The majority of smart field devices installed worldwide are HART-enabled, whereas the HART (Highway Addressable Remote Transducer) Protocol is a global standard for sending and receiving digital information across analog wires between smart devices and a control or monitoring system. More specifically, HART is a bi-directional communication protocol that provides data access between intelligent field instruments and host systems.
In networks, wireless communication is widely used and therefore the WirelessHART technology is likewise widely used and provides a robust wireless protocol for the full range of process measurement, control, asset management applications, device parameterization, and device monitoring and diagnosis.
Based on the proven and familiar HART Communication Protocol, WirelessHART enables users to quickly and easily gain the benefits of wireless technology while maintaining compatibility with existing devices, tools, and systems.

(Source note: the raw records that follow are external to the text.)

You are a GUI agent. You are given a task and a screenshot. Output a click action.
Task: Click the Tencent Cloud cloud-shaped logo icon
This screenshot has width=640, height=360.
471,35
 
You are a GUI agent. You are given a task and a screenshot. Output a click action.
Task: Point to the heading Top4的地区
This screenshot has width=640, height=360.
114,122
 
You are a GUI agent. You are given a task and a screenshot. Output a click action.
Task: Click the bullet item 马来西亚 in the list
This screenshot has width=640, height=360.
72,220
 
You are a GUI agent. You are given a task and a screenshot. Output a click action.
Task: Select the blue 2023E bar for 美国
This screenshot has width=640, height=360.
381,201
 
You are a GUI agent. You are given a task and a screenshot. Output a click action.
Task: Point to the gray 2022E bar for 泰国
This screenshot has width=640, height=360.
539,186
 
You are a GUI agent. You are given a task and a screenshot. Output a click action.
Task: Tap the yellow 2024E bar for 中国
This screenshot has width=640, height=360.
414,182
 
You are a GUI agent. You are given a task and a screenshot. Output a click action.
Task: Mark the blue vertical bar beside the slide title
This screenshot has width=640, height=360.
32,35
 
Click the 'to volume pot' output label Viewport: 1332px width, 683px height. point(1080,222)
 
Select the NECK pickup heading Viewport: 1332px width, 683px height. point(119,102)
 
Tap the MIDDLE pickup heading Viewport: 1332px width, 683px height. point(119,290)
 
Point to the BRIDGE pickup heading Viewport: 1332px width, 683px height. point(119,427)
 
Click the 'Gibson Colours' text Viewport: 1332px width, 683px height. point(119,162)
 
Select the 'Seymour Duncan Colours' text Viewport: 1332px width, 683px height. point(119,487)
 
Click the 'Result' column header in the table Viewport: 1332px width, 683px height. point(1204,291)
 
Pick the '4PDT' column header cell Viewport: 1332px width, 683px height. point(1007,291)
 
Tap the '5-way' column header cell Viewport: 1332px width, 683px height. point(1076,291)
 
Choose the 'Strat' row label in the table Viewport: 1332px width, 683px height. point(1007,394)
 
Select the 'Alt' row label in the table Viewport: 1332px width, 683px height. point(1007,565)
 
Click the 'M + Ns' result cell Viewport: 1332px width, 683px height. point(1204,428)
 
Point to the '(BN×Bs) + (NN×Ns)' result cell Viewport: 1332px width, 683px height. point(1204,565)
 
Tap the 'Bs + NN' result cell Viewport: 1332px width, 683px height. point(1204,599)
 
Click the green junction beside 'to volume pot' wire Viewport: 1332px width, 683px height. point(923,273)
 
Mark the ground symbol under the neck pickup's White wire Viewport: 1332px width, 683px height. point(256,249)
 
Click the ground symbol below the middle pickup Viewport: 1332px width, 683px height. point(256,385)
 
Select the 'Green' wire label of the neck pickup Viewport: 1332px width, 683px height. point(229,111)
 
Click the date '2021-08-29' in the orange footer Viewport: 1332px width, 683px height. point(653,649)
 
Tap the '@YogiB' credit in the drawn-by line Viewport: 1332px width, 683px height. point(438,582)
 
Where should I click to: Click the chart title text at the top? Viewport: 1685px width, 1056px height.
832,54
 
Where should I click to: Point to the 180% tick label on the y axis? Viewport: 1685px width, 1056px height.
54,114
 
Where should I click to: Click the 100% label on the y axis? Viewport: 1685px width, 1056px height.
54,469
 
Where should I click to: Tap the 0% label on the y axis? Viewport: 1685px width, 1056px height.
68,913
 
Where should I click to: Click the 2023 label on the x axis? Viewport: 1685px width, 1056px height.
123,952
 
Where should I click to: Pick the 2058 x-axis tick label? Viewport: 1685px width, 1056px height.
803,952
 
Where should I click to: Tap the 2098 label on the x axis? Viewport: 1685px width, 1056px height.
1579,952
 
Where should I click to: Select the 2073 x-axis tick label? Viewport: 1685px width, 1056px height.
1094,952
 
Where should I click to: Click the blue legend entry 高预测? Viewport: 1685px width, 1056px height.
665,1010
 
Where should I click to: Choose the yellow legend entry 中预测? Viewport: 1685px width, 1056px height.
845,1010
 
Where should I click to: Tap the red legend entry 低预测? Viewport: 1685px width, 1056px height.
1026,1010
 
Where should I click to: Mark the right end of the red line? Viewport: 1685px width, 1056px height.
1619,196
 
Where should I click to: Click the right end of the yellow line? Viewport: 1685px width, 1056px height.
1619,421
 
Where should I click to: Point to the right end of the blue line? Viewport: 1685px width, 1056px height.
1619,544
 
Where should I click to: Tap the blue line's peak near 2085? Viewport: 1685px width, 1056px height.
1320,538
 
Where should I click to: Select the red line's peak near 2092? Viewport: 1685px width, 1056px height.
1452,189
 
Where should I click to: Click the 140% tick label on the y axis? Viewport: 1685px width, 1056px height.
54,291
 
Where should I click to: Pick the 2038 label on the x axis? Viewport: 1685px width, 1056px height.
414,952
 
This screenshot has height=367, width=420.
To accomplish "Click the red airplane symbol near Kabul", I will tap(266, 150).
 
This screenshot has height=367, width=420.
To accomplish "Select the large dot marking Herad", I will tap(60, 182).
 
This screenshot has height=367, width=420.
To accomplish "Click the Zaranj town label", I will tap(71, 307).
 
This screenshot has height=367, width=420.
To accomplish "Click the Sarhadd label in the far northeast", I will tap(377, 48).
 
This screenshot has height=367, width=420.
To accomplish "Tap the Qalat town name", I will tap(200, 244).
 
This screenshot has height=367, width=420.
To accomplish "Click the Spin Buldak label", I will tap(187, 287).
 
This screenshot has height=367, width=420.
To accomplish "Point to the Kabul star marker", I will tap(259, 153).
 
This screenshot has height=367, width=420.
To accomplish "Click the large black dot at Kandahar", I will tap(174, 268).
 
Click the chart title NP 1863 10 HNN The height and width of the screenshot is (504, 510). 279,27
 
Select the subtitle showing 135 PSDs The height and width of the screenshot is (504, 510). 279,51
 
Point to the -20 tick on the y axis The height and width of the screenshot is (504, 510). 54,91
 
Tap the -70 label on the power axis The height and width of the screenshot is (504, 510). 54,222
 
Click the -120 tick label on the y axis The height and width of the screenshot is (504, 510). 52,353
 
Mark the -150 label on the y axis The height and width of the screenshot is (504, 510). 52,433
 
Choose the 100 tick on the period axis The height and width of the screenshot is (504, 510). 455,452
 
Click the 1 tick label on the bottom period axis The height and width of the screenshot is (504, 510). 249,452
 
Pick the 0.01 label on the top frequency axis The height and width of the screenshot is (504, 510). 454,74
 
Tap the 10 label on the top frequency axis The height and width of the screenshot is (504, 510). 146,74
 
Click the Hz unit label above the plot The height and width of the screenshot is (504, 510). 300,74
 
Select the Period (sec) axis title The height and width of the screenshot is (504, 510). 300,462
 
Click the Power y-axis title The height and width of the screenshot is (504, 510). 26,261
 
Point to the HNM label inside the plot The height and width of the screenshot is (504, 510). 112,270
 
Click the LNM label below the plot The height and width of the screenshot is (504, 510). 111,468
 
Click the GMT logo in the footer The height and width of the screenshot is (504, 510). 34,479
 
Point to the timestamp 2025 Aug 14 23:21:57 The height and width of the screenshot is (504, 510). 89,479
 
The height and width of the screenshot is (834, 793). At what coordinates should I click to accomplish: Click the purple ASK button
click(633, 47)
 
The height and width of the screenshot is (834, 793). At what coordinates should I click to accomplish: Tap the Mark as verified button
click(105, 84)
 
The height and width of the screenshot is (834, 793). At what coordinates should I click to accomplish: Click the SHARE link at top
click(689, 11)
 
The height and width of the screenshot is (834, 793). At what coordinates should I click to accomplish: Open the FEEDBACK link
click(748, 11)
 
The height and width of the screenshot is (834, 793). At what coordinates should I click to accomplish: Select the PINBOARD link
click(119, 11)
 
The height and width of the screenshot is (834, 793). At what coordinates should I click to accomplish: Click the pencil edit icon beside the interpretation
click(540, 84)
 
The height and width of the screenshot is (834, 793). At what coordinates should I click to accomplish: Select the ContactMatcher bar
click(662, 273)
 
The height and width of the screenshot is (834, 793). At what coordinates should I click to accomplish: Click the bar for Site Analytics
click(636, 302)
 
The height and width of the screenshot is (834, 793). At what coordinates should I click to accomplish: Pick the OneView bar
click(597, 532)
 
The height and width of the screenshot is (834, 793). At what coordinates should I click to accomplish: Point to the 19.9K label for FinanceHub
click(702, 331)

In WirelessHART, the traffic during plant operation consists of few but periodic cyclic burst commands to or from each device. With a plurality of such devices sharing the same (wireless) medium, a significant overall amount of bandwidth is statically reserved and/or thus blocked for other applications, while the individual device can only access a fraction of this overall bandwidth. The existing WirelessHART Network Managers optimize the mesh bandwidth toward this communication pattern.
In comparison, when a user or system function executes a commissioning, diagnosis, or monitoring use-case, this may require a large amount of usable bandwidth to a single device, at an unpredictable point in time, and still expect a fast response. This only occurs acyclically, and the existing WirelessHART Network Managers do not optimize for this communication pattern; they only reserve very little bandwidth for it.
In either case, the actual use of bandwidth does not have any noticeable effect on the schedule; for instance, Network Managers do not dynamically adjust bandwidth to acyclic access. Bandwidth can only be requested explicitly by a number of standard HART commands.
In other words, a drawback with current WirelessHART implementations is that the schedules in WirelessHART are not optimized for acyclic data access; neither do the Network Managers dynamically adjust to this communication pattern (at least with sufficient adaption time). Native WirelessHART devices or their device tools can request additional bandwidth from the Network Manager to still speed up occasional acyclic data access since they are aware of these details of the WirelessHART protocol.
In adapter retrofit scenarios or when using generic HART Device DTMs/FDI packages, the device tools have no knowledge of the wireless network. The only wireless-aware components are the gateway/adapter or their respective software tools.
This means that there is no device-specific component that can automatically adjust the bandwidth between the device and gateway to the amount of transmitted data by using the above-mentioned explicit commands. Statically allocating more bandwidth for acyclic data transfer to each device would still be a suboptimal solution because even more bandwidth is then permanently reserved and/or blocked for other use; furthermore, each device would still get access to only a fraction/share of the theoretically available overall bandwidth.
Particularly for full upload/download sequences, the user faces a high latency even though large amounts of bandwidth may be available in the network.